To transform matrices [ L ] and [ C ] into modal domain we use transform matrix:

$\left[{L}_{mode}\right]=\left[{T}^{-1}\right]\left[L\right]\left[T\right]$

$\left[{C}_{mode}\right]=\left[{T}^{-1}\right]\left[C\right]\left[T\right]$

For each of single phase modal lines, travel time can be found and simulation
time step,* T* , selected according to them (Note: in discrete system
simulation adjusted time steps can only be integer multiples of *T*).

The calculations previously done in Single phase Bergeron line are made in the modal domain before being converted back to phase values .

Representation of the lossless three phase power line can be expanded to model losses by adding series conductors' resistances and ground resistance.

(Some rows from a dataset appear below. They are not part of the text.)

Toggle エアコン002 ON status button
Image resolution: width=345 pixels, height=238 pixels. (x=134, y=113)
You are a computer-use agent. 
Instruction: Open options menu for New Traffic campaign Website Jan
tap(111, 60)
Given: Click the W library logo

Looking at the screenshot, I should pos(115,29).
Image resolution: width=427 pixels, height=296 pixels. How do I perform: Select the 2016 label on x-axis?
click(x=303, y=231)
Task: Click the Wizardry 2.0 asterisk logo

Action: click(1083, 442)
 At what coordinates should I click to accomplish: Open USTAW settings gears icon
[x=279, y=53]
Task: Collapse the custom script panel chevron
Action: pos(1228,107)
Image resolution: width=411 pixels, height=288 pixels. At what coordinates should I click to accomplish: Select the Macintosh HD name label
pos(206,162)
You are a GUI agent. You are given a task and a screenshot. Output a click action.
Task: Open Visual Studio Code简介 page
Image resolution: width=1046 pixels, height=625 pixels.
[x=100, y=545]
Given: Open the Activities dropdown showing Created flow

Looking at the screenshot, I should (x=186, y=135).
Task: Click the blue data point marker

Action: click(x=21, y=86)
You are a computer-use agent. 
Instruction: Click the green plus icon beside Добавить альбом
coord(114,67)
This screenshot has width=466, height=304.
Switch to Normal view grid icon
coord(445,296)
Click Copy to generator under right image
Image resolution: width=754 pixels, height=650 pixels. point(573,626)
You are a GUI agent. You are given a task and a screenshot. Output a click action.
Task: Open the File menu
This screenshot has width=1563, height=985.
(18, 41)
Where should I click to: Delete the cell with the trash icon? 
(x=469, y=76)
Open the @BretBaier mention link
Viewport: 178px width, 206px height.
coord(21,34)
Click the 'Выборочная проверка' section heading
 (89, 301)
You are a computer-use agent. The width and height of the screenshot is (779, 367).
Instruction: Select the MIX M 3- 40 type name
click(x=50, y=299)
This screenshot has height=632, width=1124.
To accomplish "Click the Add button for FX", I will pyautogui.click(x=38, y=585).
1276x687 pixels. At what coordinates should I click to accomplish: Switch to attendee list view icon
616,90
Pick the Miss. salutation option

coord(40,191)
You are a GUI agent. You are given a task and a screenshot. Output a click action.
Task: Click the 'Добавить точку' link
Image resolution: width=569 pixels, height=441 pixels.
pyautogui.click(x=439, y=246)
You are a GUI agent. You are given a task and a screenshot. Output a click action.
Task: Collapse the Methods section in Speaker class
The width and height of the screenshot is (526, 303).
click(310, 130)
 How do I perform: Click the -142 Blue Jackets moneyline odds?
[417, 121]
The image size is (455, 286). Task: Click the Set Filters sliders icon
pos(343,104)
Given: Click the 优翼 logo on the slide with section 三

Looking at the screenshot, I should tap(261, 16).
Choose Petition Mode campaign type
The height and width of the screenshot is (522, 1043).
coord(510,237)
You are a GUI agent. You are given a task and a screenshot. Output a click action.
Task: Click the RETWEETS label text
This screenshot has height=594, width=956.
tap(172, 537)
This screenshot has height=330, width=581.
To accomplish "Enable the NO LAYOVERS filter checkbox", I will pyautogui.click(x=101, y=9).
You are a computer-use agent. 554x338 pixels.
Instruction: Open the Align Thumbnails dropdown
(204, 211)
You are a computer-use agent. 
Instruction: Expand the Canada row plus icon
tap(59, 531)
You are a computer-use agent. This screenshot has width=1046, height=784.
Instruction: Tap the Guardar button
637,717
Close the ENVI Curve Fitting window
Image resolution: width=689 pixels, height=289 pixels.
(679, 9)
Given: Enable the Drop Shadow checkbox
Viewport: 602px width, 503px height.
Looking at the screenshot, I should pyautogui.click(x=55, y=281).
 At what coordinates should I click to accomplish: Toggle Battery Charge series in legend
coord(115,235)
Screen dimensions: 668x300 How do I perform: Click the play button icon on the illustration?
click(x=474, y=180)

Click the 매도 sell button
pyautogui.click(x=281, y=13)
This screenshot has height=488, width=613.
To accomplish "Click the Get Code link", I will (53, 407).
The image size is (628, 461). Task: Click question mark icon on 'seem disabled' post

$R\left[\begin{array}{ccc}R+{R}_{g}& {R}_{g}& {R}_{g}\\ {R}_{g}& R+{R}_{g}& {R}_{g}\\ {R}_{g}& {R}_{g}& R+{R}_{g}\end{array}\right]$

To transform [ R ] into modal domain:

$\left[{R}_{mode}\right]=\left[{T}^{-1}\right]\left[R\right]\left[T\right]$

## References

[1] Dommel, H., “Digital Computer Solution of Electromagnetic Transients in
Single and Multiple Networks,”* IEEE**®** Transactions on Power
Apparatus and Systems*, Vol. PAS-88, No. 4, April, 1969.